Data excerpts
● ● ● ●
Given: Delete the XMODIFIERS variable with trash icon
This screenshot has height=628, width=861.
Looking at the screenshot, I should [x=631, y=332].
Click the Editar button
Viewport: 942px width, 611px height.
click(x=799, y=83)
● ● ● ●
■ What is needed
Send back all the records above word for word.

■ Response
Given: Delete the XMODIFIERS variable with trash icon
This screenshot has height=628, width=861.
Looking at the screenshot, I should [x=631, y=332].
Click the Editar button
Viewport: 942px width, 611px height.
click(x=799, y=83)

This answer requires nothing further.